Designed and Handmade In House

She got her first clothing design job at The Dorsey Company in Escondido, CA designing infants wear in 1975. Other clothing design positions followed as well as opportunities to create graphics, fashion illustrations and textile designs for employers in the garment industry. She worked for Nike as a t-shirt & accessories designer from 1983-1984. Her first husband died of cancer in 1984; with him she had a son, who was four years old at the time.

She continued working in the garment business in Seattle, WA until economic hard times hit in the early 1990’s. After her last clothing design job at Jay Jacobs (they soon went out of business) she decided to return to school and get her teaching certificate. Once this decision was made doors magically opened for her, money appeared in grants, gifts and scholarships; she knew this was what she was supposed to do. A few weeks before she graduated from Seattle Pacific University in 1992 she was hired to teach art at North Kitsap High School in Poulsbo, WA. Eventually she taught mostly pottery which she loved. Teaching was very challenging, but rewarding on many levels. It was an opportunity to make a difference in students’ lives, not only in awakening the love of creating art, but really helping students in need.

She started to exhibit in 1994 winning a 2rd & 3rd place sculpture awards at the North Kitsap Arts & Crafts Fair. In 1998 she had a sculpture in the ANA 27 exhibit at the Holter Art Museum in Helena, Montana. She was also commissioned to create a ceramic clock It’s Time to Read for the remodel of the Poulsbo Library, in Poulsbo, WA. She has created exclusively designed chocolate pots for “Copperleaf” a 5-star restaurant at Cedarbrook Lodge in Seattle from 2010-2016.
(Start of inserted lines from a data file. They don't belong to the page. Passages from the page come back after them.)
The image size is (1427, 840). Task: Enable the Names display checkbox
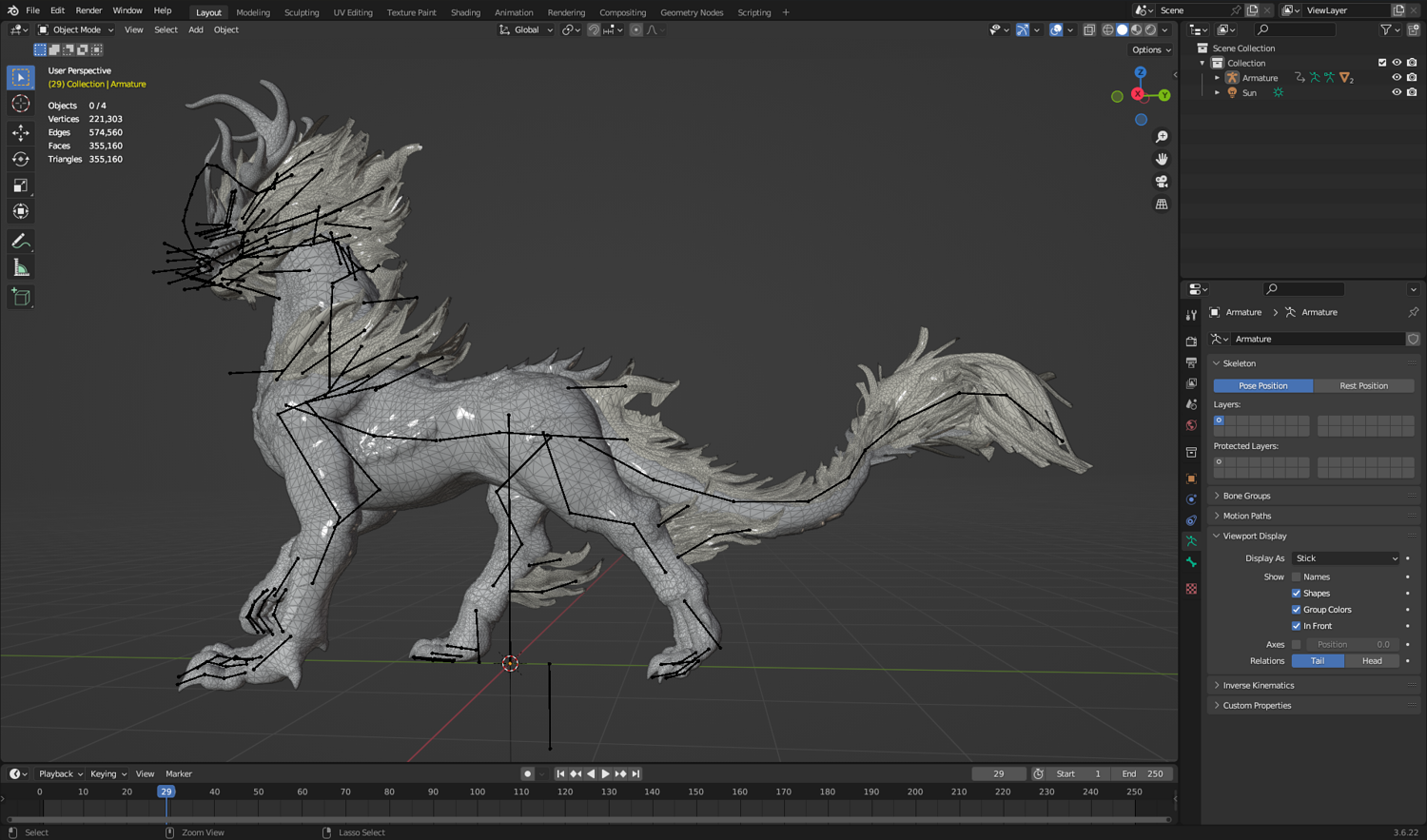coord(1296,576)
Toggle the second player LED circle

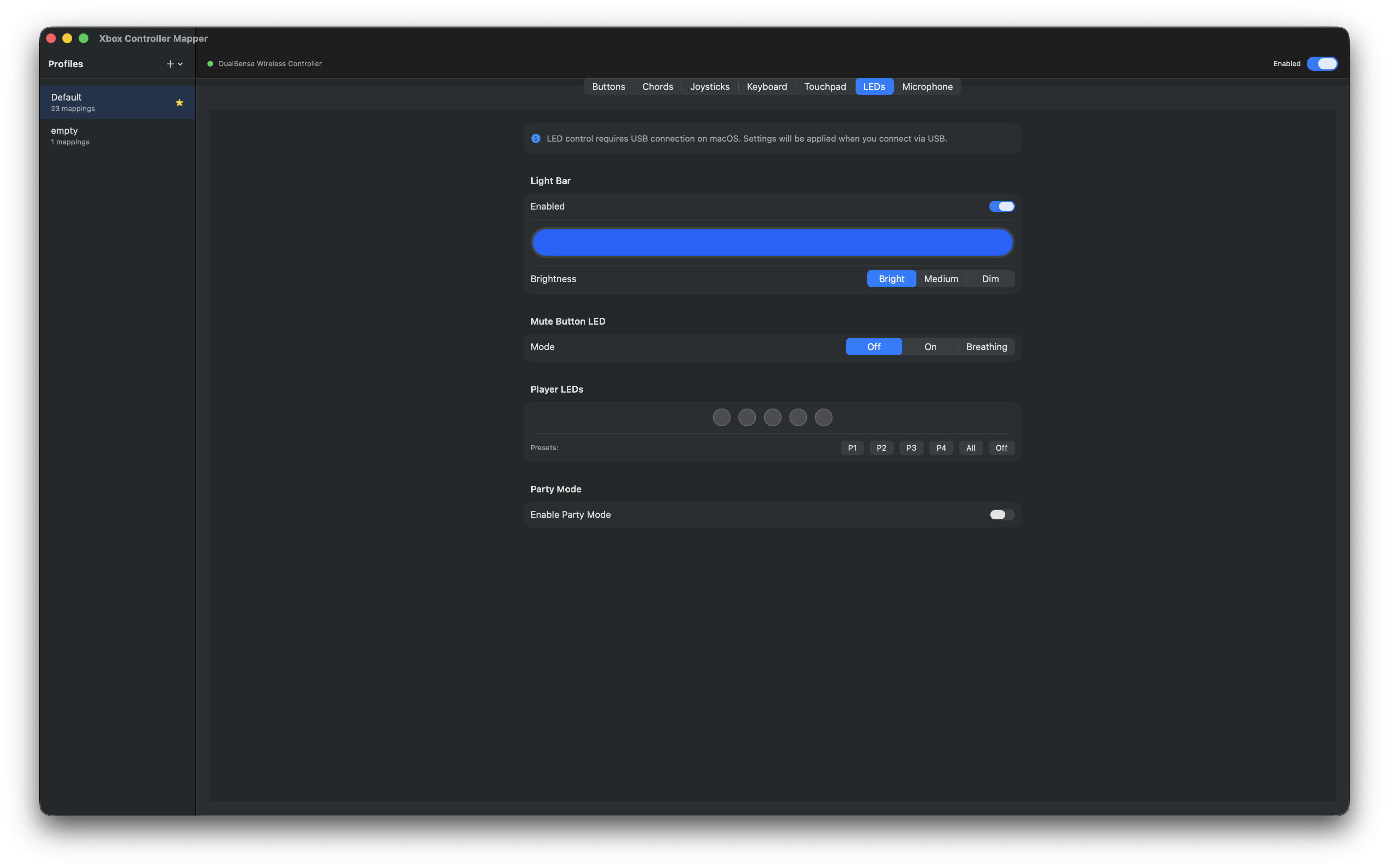click(x=746, y=417)
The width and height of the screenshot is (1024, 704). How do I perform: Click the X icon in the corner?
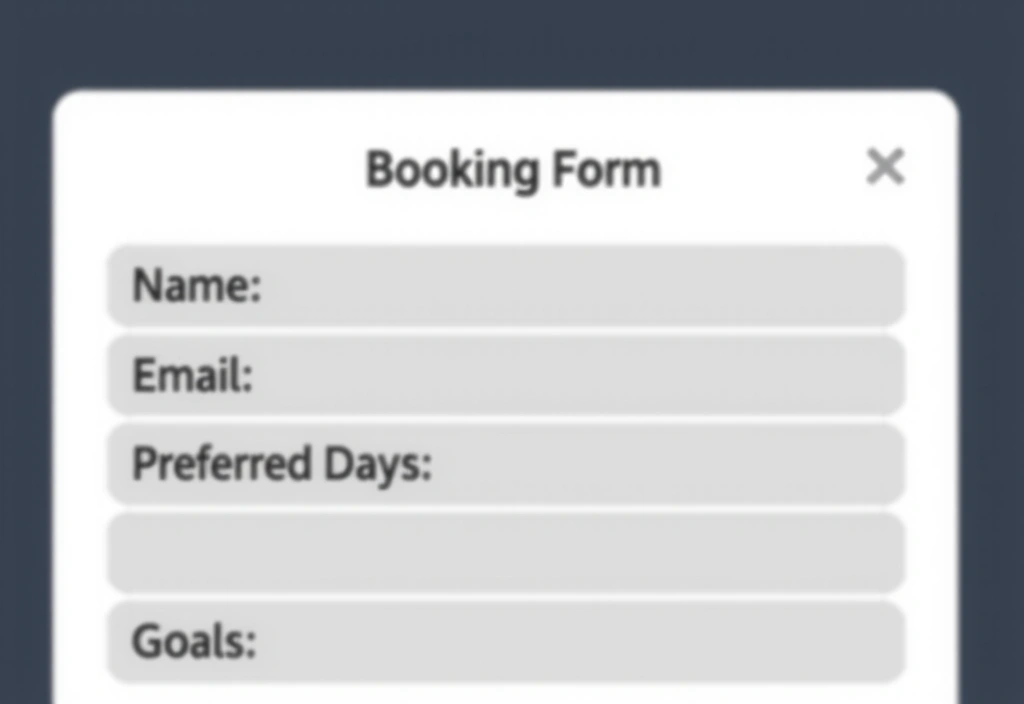884,167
In 2016 she retired from North Kitsap High School after 24 years of teaching with her plan to teach pottery in her studio to adults during retirement. Unexpected physical injuries ended her ceramic career. All her years creating ceramic art is not a total loss, her current work on canvas has a tactile surface; texture can be seen and felt. She finds herself treating her canvases not as cloth but as clay, incising and building up surfaces in subtle 3-D effects. Her paintings are reflective of her spiritual, physical and emotional growth. She has traveled back to her younger days, when fashion illustration and textile design held her interest and passion. Her blending past and present is an artistic opportunity to create something new. Some may view her work as decorative, perhaps, but she finds it more transformative. In Spring/Summer of 2019 she had an art exhibit of her newest work at the Village Green in Kingston, WA.